Although our simulations are important for understanding the mechanisms of ventricular rate control during AF with and without ionic channel blocking, our model is a simplification of the actual anatomical structure of the AV node. There may be several pathways of conduction from the right atrium to the AV node. In addition, extracellular potential recordings by Zhang et al. suggest that multiple layers are present in the nodal-His region [17]. Our 1D model cannot investigate such complex anatomical structures. Therefore, a more realistic model, such as the 3D anatomical model developed by Li et al. [2], will be needed to simulate excitation conduction. In this study, the employed four action potential models used atrial cells and three types of AV node cells of the rabbit. Therefore, the results cannot be compared directly with clinical data from human patients, such as the AH interval obtained via electrophysiological recordings. We have constructed action potential models for human cardiomyocytes in different regions, including the cardiac conduction system, using messenger RNA (mRNA) data [4], [18]. We plan to simulate action potential conduction in the human cardiac conduction system in future studies.

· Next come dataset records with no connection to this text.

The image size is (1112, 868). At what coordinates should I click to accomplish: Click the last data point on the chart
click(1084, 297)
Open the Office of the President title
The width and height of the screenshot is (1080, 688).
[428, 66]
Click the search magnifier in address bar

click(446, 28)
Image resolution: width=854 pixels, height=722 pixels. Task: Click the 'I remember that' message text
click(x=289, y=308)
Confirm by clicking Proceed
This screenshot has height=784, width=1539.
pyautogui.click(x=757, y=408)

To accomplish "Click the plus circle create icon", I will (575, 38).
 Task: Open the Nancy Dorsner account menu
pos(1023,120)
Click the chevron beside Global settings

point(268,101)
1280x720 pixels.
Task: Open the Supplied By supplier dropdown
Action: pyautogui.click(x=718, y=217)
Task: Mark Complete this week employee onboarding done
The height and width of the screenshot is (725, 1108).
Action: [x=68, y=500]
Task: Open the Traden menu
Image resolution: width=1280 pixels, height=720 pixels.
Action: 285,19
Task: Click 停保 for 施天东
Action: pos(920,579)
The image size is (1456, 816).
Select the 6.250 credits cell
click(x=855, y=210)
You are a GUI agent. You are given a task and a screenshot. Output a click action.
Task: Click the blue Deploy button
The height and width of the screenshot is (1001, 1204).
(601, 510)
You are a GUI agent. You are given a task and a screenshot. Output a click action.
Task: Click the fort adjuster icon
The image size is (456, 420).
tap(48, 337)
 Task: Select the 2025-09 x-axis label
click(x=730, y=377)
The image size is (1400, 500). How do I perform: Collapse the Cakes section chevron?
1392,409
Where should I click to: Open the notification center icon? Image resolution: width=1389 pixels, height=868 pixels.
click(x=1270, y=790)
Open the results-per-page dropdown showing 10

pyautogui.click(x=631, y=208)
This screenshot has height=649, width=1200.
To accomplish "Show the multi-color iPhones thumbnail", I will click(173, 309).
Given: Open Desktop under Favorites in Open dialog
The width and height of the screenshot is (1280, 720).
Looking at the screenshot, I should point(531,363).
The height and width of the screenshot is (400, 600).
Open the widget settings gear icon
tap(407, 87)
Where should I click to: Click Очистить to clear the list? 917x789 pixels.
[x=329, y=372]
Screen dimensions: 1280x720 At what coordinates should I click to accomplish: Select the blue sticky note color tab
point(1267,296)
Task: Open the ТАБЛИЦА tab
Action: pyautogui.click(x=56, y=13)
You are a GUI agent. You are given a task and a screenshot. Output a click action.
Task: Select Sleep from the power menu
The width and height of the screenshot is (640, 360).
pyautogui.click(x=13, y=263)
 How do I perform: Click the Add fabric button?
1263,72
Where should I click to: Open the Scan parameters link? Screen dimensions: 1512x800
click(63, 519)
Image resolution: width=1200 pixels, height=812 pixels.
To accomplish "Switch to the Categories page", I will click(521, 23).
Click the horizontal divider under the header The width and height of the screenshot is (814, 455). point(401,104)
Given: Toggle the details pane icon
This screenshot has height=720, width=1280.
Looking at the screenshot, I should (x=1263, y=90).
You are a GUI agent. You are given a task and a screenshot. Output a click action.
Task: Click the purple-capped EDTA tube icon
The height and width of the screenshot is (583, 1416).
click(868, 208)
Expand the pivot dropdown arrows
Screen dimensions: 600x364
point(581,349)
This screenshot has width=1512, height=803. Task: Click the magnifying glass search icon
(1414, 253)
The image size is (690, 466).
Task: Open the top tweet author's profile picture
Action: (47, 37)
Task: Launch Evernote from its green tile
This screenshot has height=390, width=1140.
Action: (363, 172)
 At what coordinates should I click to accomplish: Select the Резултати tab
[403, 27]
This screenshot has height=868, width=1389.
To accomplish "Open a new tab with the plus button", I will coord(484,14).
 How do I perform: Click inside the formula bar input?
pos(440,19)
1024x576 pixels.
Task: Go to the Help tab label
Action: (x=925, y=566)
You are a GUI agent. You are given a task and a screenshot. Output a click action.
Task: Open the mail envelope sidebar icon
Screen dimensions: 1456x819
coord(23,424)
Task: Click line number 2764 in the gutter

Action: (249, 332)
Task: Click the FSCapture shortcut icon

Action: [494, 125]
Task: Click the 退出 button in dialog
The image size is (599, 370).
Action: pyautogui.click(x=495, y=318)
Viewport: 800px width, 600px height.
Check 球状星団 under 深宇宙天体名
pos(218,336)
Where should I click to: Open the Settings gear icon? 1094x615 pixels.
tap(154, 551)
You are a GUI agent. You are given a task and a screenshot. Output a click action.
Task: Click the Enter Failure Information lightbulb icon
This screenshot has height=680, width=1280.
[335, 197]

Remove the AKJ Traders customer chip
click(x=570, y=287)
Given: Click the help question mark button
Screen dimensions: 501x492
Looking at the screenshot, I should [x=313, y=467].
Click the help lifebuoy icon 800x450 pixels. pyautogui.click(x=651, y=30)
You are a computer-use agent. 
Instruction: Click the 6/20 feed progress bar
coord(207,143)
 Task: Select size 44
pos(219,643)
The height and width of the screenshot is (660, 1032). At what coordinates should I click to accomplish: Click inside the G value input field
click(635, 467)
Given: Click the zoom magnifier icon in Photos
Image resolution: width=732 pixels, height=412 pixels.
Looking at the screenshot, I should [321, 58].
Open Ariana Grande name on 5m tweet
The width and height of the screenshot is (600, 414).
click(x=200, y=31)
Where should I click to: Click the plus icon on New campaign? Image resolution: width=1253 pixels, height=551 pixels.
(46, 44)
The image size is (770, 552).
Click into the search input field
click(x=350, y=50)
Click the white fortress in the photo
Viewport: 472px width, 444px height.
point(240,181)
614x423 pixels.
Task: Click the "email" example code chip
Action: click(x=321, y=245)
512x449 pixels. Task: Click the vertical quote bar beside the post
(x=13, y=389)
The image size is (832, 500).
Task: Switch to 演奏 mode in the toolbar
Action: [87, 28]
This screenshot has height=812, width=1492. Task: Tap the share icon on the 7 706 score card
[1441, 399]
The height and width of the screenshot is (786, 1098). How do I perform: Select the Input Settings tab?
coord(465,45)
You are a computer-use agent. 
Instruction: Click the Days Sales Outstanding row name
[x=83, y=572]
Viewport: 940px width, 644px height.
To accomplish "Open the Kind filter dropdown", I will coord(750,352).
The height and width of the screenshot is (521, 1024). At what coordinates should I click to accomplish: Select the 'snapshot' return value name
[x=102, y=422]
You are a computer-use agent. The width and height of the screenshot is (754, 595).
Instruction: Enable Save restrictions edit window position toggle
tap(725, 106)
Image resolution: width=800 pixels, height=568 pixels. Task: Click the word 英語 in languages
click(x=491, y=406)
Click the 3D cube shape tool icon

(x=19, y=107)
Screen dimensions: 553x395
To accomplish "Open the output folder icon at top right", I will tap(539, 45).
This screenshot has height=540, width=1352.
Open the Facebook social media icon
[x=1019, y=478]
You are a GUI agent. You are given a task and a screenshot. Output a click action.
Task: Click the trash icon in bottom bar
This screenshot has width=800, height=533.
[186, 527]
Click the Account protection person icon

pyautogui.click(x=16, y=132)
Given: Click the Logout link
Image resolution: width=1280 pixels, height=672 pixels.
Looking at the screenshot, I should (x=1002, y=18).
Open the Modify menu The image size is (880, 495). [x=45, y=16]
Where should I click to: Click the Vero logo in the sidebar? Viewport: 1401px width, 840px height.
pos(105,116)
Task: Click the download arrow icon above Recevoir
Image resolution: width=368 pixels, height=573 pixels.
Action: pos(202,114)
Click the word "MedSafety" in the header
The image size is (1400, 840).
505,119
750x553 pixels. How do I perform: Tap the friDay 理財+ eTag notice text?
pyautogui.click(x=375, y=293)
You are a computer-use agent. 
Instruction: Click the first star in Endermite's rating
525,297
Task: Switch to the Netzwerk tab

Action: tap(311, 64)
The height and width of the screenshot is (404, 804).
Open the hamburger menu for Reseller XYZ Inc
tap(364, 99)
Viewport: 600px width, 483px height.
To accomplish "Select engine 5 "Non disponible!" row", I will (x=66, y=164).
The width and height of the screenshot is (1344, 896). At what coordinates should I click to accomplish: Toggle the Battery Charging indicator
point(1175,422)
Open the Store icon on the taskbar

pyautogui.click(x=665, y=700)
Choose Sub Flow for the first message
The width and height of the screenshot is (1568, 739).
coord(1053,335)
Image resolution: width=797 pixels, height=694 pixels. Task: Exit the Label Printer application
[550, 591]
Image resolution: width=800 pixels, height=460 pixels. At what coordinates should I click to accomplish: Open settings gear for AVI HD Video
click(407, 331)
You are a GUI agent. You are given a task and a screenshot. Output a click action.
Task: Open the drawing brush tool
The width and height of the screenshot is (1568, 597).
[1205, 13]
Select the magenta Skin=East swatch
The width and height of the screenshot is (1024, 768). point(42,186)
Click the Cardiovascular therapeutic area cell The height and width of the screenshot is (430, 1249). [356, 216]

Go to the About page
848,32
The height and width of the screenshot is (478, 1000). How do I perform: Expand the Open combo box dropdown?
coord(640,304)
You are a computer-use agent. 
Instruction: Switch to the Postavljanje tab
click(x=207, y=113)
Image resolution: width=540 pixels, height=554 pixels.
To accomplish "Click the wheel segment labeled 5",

Finally, beta-blockers are commonly used for ventricular rate control during AF. Therefore, it is also important to simulate the effects of beta-blockers on excitation conduction in the AV node. To our knowledge, there is not enough experimental data to simulate the effect of beta-blockers on ionic currents and excitation conduction in the AV node during AF in the rabbit and human heart. Some simulation studies showed that beta-adrenergic stimulation affects heart rate [19] and QT interval [20]. If the effect of beta-blockers is opposite to that of beta-adrenergic stimulation, it will be possible to construct action potential models to simulate the effect of beta-blockers on ionic currents and excitation conduction in the AV node in the near future.

Conclusions

Our computer simulations revealed the following: (1) Ca2+ and K+ current blockers could control the ventricular rate during AF, (2) a complete AV block during AF was induced by strong Ca2+ or K+ channel blocking, (3) a stronger K+ current blocking is required to reduce ventricular rate during AF compared with Ca2+ current blocking, and (4) Ca2+ current blockers did not prevent AV node conduction at a moderate excitation rate in the atrium, such as during sinus rhythm. These results suggest that the mechanisms of ventricular rate control may differ between Ca2+ current blockers and K+ current blockers. In addition, our simulation results explained why K+ current blockers are not used clinically to control ventricular rate during AF.

Conflict of interest

All authors declare no conflict of interest related to this study.